We have said we have forgiven each other, but as someone said; it takes one person to forgive, but two people to reconcile. She doesn't have the heart and/or interest to reconcile...and i don't think I do either, even though i still care for her deeply and love her, as a friend.

It is still painful going through all this, even though we had a bad marriage, for most of the 22 years we were together. 
I would rather remain single the rest of my life, then be in another bad relationship and/or experience another divorce.


----------



## Alexandra (Jan 9, 2010)

Thanks for venting in such a genuine way. I'm glad for you that the meeting with the attorneys went so well. Does that make it easier for you to finalize it all and put it behind you? 

You'll find a loving female companion soon, don't rush into it until you're ready. Like you said, divorce isn't something you want to go through again. That's one thing about second marriages - often you can go in with your eyes open and learn from past mistakes.


----------



## Corpuswife (Apr 24, 2009)

I hope the final hearing comes quick for you. The burden will be lifted at that point. I know the day was almost surreal for my, about a week ago, now each day is getting better.

It's been a long haul. You've paid your dues...never discount a future relationship. You may be single for the rest of your life...me too. However, go out for fun and meet new people. Date for fun. I hope I find another love in my life. I've never been single as an adult...25 years married. 

I wish you the best...


----------



## Malibu17 (Nov 30, 2007)

Alexandra, thanks for the comments and yes, putting the divorce behind me will make it better, because I'll finally have some closure with the ability to move on...and get into a relationship. However, at the same time, I realize, even though I'm over my W for the most part, I want to ensure I'm ready, because I dont want to get into a rebound relationship. 
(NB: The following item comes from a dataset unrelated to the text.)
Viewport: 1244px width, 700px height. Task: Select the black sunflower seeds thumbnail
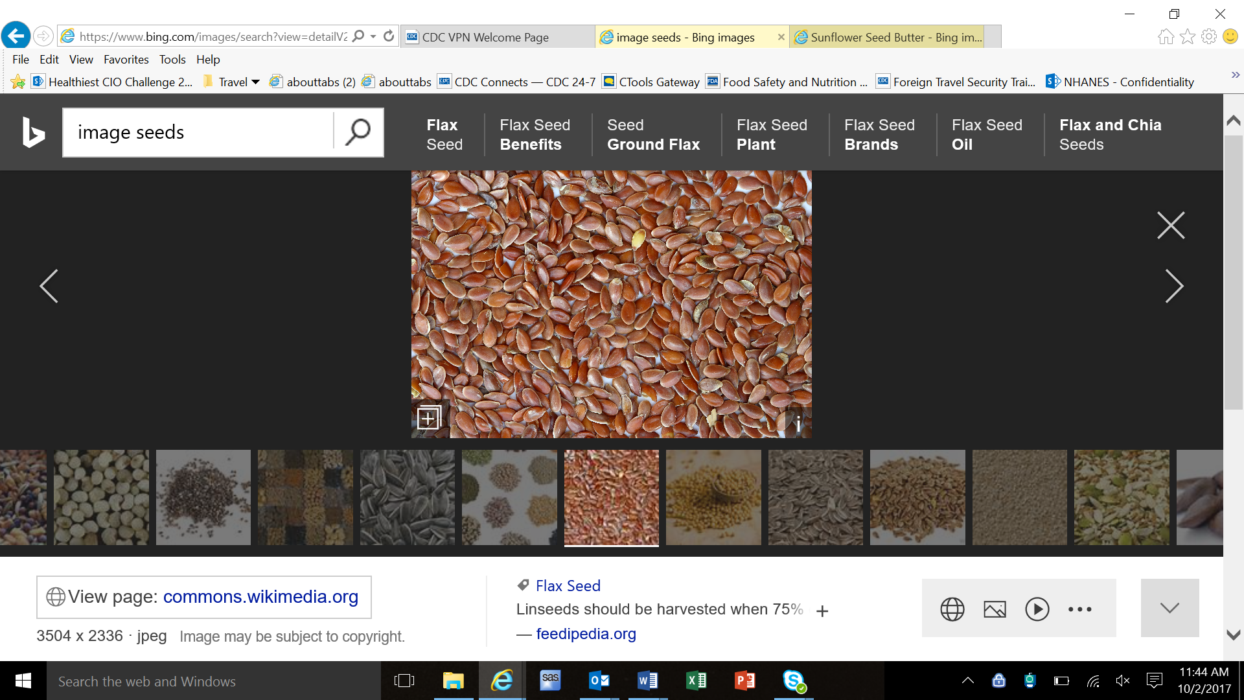coord(407,497)
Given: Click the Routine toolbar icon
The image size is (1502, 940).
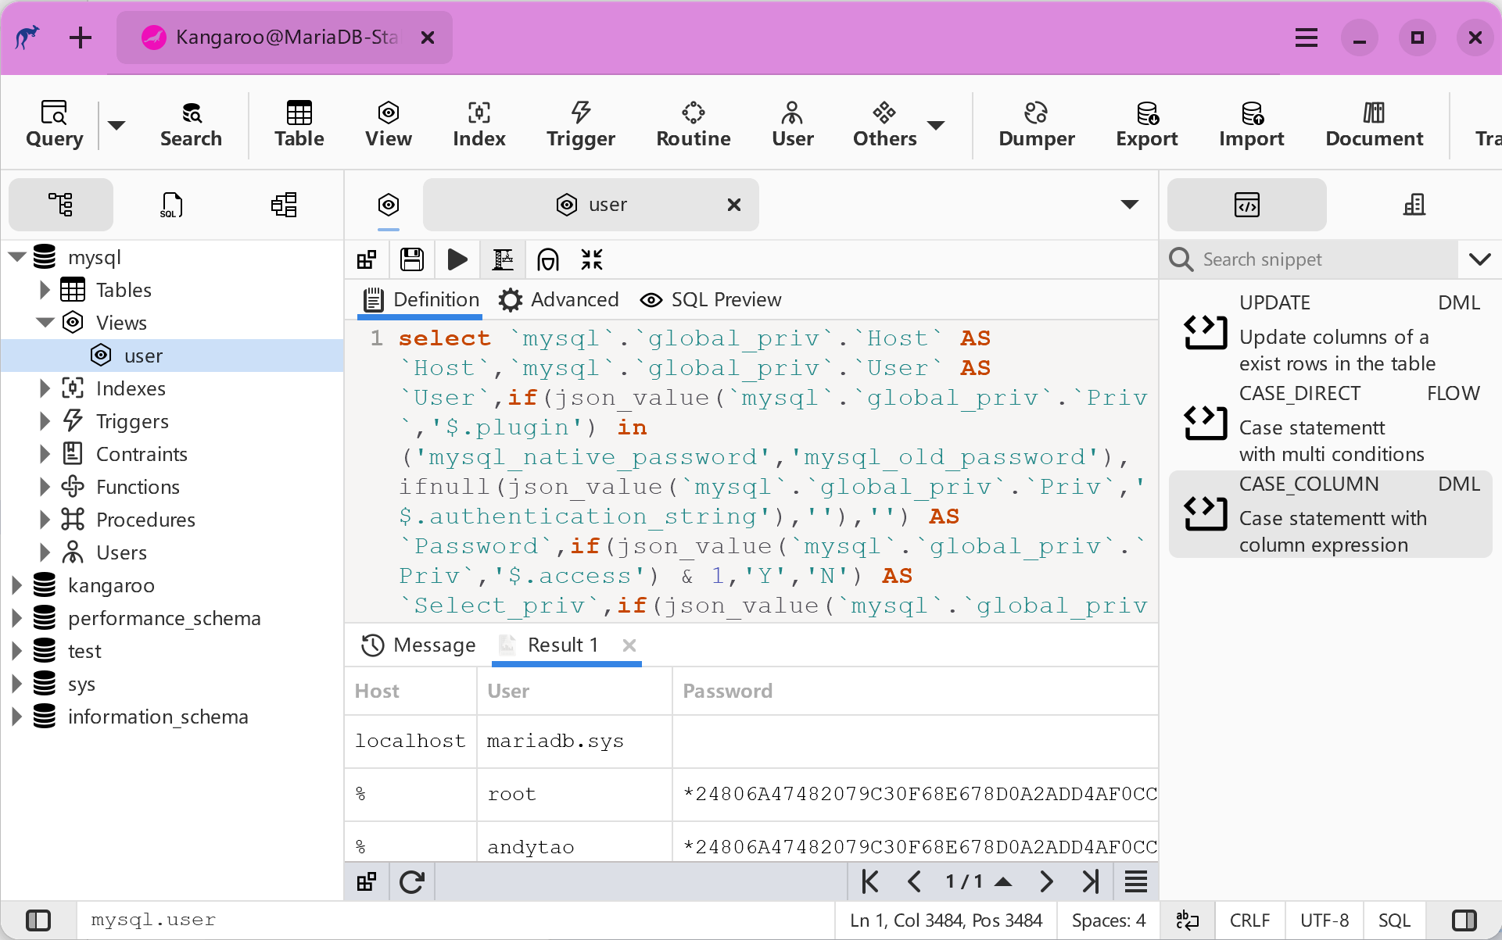Looking at the screenshot, I should (693, 123).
I've also had plenty of time to think and determine changes I need to make, that harmed this last marriage, so i don't carry the baggage into the next relationship and repeat the cycle.


Corpuswife, thank you, for the kind comments and support. You and I have posted many times on here, over the last several months or years, for the benefit of ourselves and others. It's been a long road for the both of us and you understand the pain (coming from a long term marriage), that I'm going through... 

I wish you the best as well, as we begin a new chapter (Or should I say book), in our lives. I'm going to take things slow and hope and pray to find the right partner, in the future. 

Take Care


----------



## 827Aug (Apr 27, 2008)

I also hope this gets behind you soon. Then you can focus on your future. That's great you and your wife can have a "friendly" divorce though. At this point I would give anything for that! I now live with so much drama my friends and family are in disbelief. My lawyer is now scratching his head. He says he has never seen such a mess. So, count your blessings!

I recently read a book by Andy Andrews titled "The Noticer". It was so positive! Always remember life is about perspective and the best is yet to come. When I have bad days and have the emotions you were describing, I just remember the book. And as one friend told me, "Life is like a puzzle and the pieces will just fall into place when the time is right." Hang in there!


----------



## Malibu17 (Nov 30, 2007)

827Aug, I feel for you. Unfortunately, it seems most divorces go through a lot of pain and drama and are dragged out much longer than ours...especially when there's a profitable business involved.

Honestly, my W could have pushed things more (as far as the settlement goes) and there could have been a lot more drama and expense. However, she wants closure as much as I do and she had hired a good atty that was easy to work with.

I also gave her most of what she asked for. I wanted her to have a stable future, as well as me...and not have to go back to work for a long time (since she's finishing up homeschooling our teenage kids and hasnt worked in about 10 yrs), unless she wants too.


----------